TASK: Write out all of the data below again in full, shifting every answer coordinate by adding 71 to each number. Leave the pictures out.

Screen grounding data
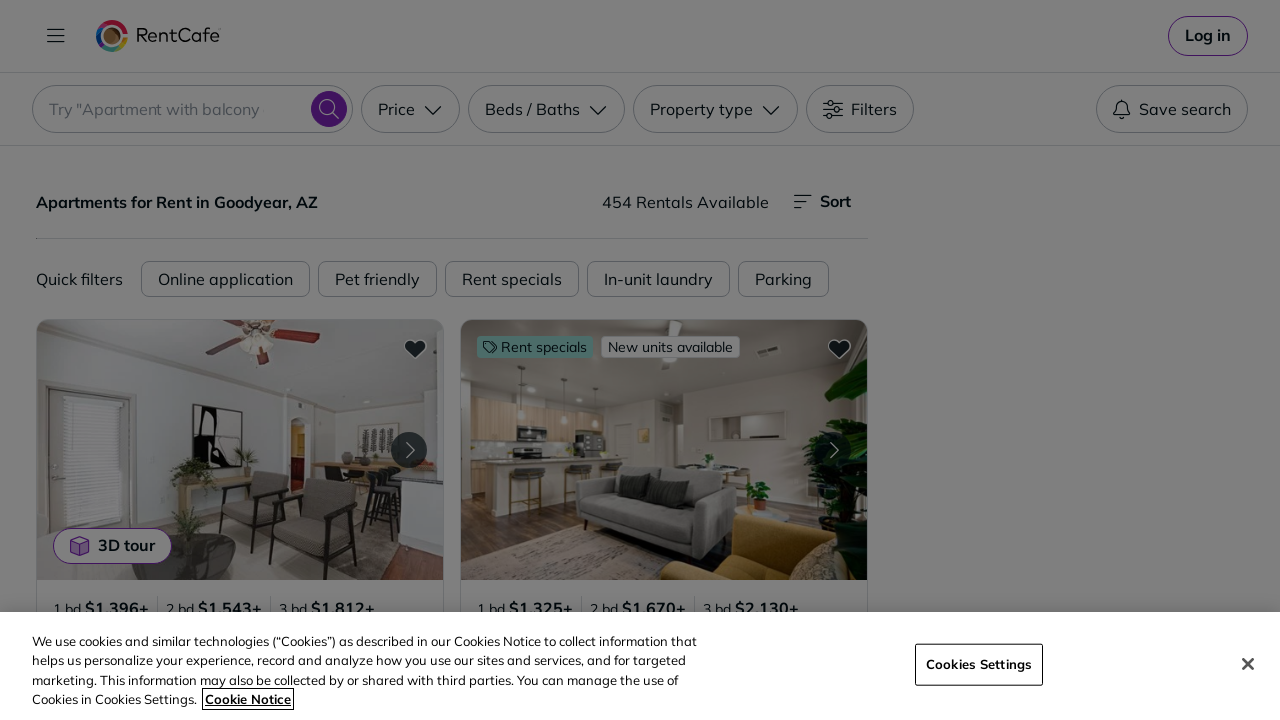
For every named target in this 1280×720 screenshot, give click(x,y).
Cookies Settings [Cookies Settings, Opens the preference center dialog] (979, 664)
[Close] (1248, 664)
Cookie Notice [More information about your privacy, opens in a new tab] (248, 699)
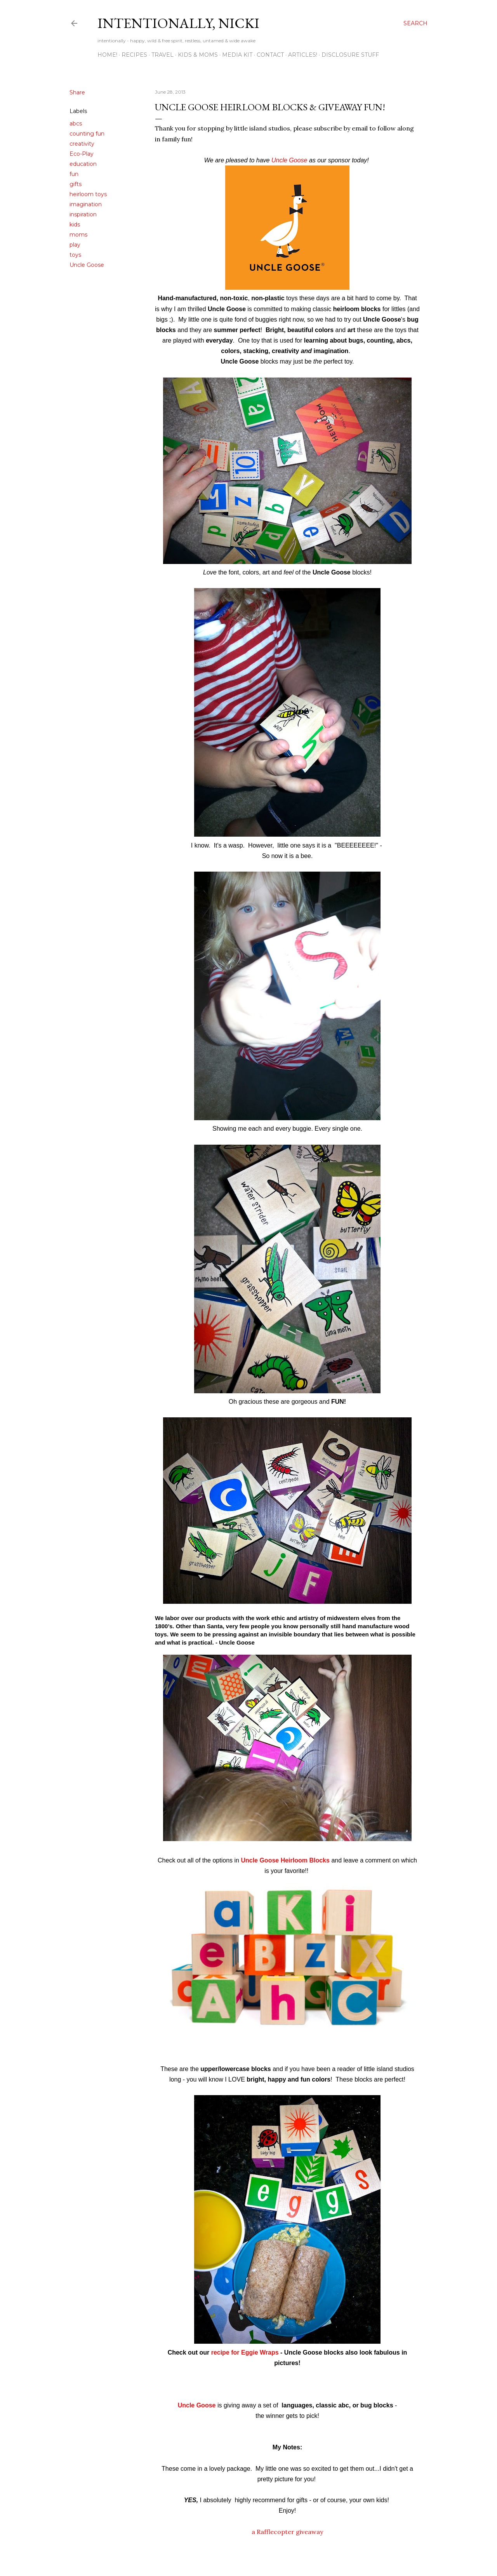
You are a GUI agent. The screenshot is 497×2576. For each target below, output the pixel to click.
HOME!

RIGHT ANSWER:
For every named target in this 1280×720 screenshot, give click(x,y).
Cookies Settings [Cookies Settings, Opens the preference center dialog] (1050, 735)
[Close] (1319, 735)
Cookie Notice [More information about your privacy, opens in a new tab] (319, 770)
You are a GUI agent. The screenshot is 497×2576. For each target below, output the pixel to click.
HOME!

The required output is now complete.